### WHAT THE EXERCISE ASKS
Rewrite the listing below, changing every "Where should I click to" to "Which spot should I tap to" and leaving everything else untouched.

### ENTRIES SUPPLIED
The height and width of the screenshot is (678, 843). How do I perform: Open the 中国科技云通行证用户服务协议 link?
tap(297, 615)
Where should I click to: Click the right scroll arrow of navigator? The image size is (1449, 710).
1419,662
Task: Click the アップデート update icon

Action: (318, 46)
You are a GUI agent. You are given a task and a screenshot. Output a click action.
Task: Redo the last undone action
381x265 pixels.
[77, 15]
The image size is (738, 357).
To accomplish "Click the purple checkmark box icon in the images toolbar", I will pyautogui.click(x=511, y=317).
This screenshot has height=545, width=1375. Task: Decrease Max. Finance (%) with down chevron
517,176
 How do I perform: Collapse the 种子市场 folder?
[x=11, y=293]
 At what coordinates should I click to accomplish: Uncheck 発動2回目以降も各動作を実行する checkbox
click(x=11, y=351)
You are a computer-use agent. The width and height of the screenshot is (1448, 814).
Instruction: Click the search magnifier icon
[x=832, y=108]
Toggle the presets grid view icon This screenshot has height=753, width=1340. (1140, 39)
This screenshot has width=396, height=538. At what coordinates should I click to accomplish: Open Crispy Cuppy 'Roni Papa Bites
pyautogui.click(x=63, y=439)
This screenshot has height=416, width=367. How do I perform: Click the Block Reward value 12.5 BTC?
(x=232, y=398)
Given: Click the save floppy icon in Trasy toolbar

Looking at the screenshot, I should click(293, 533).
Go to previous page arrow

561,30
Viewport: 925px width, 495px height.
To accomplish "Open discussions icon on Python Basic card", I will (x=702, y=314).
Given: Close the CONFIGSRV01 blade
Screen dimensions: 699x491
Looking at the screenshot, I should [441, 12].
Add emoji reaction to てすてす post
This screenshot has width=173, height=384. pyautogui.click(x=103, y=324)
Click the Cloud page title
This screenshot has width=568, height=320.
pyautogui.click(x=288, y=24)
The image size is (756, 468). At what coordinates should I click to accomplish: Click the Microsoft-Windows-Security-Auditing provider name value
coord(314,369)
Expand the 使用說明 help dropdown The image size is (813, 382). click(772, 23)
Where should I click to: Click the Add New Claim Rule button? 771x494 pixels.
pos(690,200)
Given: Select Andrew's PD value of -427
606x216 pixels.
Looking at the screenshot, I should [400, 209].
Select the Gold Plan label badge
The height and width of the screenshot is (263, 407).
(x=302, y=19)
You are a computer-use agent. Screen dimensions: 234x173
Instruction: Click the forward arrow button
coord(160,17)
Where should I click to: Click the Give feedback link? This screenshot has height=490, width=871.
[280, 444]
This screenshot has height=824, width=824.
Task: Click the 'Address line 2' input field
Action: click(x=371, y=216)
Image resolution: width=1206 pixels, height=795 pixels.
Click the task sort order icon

### RESULT OF THE TASK
The height and width of the screenshot is (678, 843). How do I perform: Open the 中国科技云通行证用户服务协议 link?
tap(297, 615)
Which spot should I tap to: Click the right scroll arrow of navigator? The image size is (1449, 710).
1419,662
Task: Click the アップデート update icon

Action: (318, 46)
You are a GUI agent. You are given a task and a screenshot. Output a click action.
Task: Redo the last undone action
381x265 pixels.
[77, 15]
The image size is (738, 357).
To accomplish "Click the purple checkmark box icon in the images toolbar", I will pyautogui.click(x=511, y=317).
This screenshot has height=545, width=1375. Task: Decrease Max. Finance (%) with down chevron
517,176
 How do I perform: Collapse the 种子市场 folder?
[x=11, y=293]
 At what coordinates should I click to accomplish: Uncheck 発動2回目以降も各動作を実行する checkbox
click(x=11, y=351)
You are a computer-use agent. The width and height of the screenshot is (1448, 814).
Instruction: Click the search magnifier icon
[x=832, y=108]
Toggle the presets grid view icon This screenshot has height=753, width=1340. (1140, 39)
This screenshot has width=396, height=538. At what coordinates should I click to accomplish: Open Crispy Cuppy 'Roni Papa Bites
pyautogui.click(x=63, y=439)
This screenshot has height=416, width=367. How do I perform: Click the Block Reward value 12.5 BTC?
(x=232, y=398)
Given: Click the save floppy icon in Trasy toolbar

Looking at the screenshot, I should click(293, 533).
Go to previous page arrow

561,30
Viewport: 925px width, 495px height.
To accomplish "Open discussions icon on Python Basic card", I will (x=702, y=314).
Given: Close the CONFIGSRV01 blade
Screen dimensions: 699x491
Looking at the screenshot, I should [441, 12].
Add emoji reaction to てすてす post
This screenshot has width=173, height=384. pyautogui.click(x=103, y=324)
Click the Cloud page title
This screenshot has width=568, height=320.
pyautogui.click(x=288, y=24)
The image size is (756, 468). At what coordinates should I click to accomplish: Click the Microsoft-Windows-Security-Auditing provider name value
coord(314,369)
Expand the 使用說明 help dropdown The image size is (813, 382). click(772, 23)
Which spot should I tap to: Click the Add New Claim Rule button? 771x494 pixels.
pos(690,200)
Given: Select Andrew's PD value of -427
606x216 pixels.
Looking at the screenshot, I should [400, 209].
Select the Gold Plan label badge
The height and width of the screenshot is (263, 407).
(x=302, y=19)
You are a computer-use agent. Screen dimensions: 234x173
Instruction: Click the forward arrow button
coord(160,17)
Which spot should I tap to: Click the Give feedback link? This screenshot has height=490, width=871.
[280, 444]
This screenshot has height=824, width=824.
Task: Click the 'Address line 2' input field
Action: click(x=371, y=216)
Image resolution: width=1206 pixels, height=795 pixels.
Click the task sort order icon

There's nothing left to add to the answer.